Even though this case was historic and overturned state segregation laws, such laws did not apply to travel on buses within state boundaries, but it did lead to the U.S. Supreme Court setting the precedent that interstate commerce came under the Commerce Clause, and segregation on buses traveling from state to state was unconstitutional.
Another case that did not make it to the “big league,” or the Supreme Court involved a Second Lieutenant in the United States Army by the name of Jackie Robinson.
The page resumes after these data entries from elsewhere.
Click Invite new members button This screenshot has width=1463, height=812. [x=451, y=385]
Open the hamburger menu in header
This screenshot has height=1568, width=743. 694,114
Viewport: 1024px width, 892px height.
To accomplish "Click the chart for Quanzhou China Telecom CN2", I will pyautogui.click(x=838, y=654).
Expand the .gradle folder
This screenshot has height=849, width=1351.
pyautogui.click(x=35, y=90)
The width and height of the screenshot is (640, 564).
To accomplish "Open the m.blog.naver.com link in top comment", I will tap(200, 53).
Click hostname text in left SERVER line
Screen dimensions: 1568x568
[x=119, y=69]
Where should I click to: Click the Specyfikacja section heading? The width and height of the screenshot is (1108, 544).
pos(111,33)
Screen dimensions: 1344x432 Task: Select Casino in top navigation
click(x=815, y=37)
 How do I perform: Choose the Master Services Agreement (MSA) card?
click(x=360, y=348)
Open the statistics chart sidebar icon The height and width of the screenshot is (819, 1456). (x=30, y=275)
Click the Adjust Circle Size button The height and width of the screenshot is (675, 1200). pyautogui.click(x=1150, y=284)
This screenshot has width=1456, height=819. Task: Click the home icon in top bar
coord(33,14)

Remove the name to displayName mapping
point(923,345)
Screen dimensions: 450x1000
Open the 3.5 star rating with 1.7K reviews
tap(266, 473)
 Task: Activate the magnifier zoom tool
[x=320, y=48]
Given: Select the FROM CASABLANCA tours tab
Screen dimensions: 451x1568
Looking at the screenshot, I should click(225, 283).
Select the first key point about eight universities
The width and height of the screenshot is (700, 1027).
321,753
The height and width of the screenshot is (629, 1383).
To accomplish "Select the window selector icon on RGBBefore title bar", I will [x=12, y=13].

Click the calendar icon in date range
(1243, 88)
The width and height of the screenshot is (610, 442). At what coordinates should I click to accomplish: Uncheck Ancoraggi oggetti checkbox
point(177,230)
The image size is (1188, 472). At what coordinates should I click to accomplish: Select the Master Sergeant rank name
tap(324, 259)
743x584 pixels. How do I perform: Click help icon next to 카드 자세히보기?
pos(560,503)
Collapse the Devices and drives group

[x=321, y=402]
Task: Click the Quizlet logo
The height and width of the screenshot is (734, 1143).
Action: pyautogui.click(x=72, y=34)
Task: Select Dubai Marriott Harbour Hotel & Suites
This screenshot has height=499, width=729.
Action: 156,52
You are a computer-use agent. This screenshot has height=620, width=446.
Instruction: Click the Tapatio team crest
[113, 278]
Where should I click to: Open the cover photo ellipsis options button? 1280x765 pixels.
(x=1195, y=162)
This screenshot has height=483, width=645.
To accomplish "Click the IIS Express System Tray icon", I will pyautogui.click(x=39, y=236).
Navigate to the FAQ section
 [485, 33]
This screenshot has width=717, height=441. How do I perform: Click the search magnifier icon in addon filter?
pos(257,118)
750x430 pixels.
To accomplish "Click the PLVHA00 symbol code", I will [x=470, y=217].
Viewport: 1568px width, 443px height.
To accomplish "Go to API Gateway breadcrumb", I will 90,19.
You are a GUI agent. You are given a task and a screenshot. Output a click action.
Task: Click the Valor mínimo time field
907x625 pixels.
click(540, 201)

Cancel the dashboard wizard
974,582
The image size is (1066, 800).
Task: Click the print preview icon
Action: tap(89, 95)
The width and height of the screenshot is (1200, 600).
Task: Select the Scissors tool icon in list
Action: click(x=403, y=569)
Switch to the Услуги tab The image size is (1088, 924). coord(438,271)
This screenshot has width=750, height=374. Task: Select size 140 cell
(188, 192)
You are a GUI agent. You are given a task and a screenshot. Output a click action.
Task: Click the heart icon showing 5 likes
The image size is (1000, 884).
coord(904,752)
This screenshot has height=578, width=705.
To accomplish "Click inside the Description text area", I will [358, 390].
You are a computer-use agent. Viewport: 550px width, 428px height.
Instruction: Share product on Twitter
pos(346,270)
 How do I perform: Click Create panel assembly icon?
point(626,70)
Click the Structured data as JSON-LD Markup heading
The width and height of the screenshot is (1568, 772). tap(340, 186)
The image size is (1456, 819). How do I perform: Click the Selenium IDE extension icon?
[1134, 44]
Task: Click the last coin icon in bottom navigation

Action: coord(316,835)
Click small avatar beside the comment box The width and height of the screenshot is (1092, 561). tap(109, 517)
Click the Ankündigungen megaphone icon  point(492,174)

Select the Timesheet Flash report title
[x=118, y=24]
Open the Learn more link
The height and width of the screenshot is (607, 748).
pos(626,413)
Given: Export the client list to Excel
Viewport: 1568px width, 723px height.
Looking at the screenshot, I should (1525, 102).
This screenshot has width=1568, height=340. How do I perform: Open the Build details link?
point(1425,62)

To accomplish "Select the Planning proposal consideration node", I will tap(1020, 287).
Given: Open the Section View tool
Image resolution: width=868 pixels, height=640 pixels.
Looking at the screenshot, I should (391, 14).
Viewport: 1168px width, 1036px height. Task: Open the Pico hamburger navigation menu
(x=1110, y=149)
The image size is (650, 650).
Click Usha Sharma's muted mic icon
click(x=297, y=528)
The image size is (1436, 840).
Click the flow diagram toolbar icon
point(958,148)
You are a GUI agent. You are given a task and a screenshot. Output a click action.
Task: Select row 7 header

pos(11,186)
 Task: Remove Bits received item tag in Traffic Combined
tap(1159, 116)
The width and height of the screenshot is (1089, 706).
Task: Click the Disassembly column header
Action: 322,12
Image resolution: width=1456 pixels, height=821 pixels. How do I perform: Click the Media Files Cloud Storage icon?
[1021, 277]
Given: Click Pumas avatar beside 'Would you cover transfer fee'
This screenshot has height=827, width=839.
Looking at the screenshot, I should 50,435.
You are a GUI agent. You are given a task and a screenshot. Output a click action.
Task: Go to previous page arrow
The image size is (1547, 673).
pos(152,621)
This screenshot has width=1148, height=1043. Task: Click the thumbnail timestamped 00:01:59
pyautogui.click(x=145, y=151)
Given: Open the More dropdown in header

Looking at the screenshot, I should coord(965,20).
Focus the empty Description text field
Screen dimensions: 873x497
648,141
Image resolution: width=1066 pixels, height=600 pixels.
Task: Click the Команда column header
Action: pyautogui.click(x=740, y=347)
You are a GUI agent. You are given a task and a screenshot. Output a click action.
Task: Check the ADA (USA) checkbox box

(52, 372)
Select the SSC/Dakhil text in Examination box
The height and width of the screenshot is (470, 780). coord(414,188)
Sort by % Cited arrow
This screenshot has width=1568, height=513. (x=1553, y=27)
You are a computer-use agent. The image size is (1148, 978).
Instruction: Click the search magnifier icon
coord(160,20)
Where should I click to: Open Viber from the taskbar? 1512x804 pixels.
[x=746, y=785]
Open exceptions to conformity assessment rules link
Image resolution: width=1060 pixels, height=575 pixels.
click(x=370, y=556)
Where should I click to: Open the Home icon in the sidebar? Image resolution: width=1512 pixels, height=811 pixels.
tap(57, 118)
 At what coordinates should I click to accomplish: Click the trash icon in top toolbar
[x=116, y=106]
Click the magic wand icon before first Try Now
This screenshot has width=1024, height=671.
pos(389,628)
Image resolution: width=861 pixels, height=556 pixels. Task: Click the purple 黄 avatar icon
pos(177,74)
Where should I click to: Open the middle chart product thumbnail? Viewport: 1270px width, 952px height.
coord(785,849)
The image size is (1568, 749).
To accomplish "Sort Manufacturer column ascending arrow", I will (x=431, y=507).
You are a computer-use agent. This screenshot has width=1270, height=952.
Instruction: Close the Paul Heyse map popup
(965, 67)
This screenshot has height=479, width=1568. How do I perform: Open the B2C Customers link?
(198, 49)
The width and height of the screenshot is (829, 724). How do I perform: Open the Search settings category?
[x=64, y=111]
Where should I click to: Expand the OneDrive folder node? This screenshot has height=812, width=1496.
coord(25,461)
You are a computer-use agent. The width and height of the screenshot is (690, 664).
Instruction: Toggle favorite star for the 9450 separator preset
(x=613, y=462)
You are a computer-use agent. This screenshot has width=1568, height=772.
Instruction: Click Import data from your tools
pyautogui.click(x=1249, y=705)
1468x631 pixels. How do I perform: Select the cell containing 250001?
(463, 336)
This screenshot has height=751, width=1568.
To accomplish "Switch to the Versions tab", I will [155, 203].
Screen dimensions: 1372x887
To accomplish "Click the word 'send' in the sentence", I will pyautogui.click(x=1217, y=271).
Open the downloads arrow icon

In 1944, young Robinson refused to move to the back of a local bus and ended up in a confrontation with an Army officer in Fort Hood, Texas. This future major league ballplayer (yes, that Jackie Robinson) was brought up on serious charges and ultimately faced a military court-martial. Jackie Robinson was eventually acquitted.
After World War II, the NAACP began to actively investigate and litigate such cases.
In the larger scheme of history, one of the reasons that the NAACP began to more actively delve into these issues is due to an even deeper horror of what was going on after World War II.
One of the more infamous incidents happened on Abraham Lincoln’s birthday in 1946. An evil incident occurred that involved another young black Army veteran. Isaac Woodard Jr., a former sergeant in the U.S. Army, was traveling to his home in the South after his service in the Pacific Theater. (ISAAC WOODARD (1919-1992)
He had been honorably discharged after returning to the states.
Sergeant Woodard was simply returning to his family, but en route, he was forcibly removed from a Greyhound bus by police in South Carolina. According to the court testimony of Woodard, he had been punched in the face and repeatedly beaten with nightsticks. He stated that he was repeatedly jabbed in his eyes with a billy club. He had been beaten so badly in the head that the following day he awoke blind, and had temporarily lost his memory.
After this incident Sergeant Woodard was never the same. He was beaten so badly that he lost his vision for the rest of his life.
This grisly tale touched off a great deal of indignation throughout the country not long after the war. Fortunately, despite media suppression in the South, similar stories of beatings of returning black veterans with tragic outcomes trickled out during this time.
The Isaac Woodard tragedy was recounted again and again in the media in northern cities, and in particular, it caught the attention of the President of the United States, Harry Truman who was appalled by the vicious racist atrocities.
President Harry Truman – Early Civil Rights advocate
Some historians have revealed that when an old friend wrote to Harry Truman at the time, appealing to him as a fellow Southerner, to go “easy” on civil rights, Truman’s return comments included:
“When a mayor and a City Marshall can take a Negro Sergeant off a bus in South Carolina, beat him up and put out one of his eyes, and nothing is done about it by the State Authorities, something is really radically wrong with the system…”
On December 5, 1946, Harry Truman issued Executive Order 9808. This executive action established the President’s Committee on Civil Rights (PCCR). This Committee was an effort aimed at proactively addressing the exploding problems of violent racism in post-war America.
By October 1947, the Committee published “To Secure These Rights: The Report of the President’s Committee on Civil Rights.”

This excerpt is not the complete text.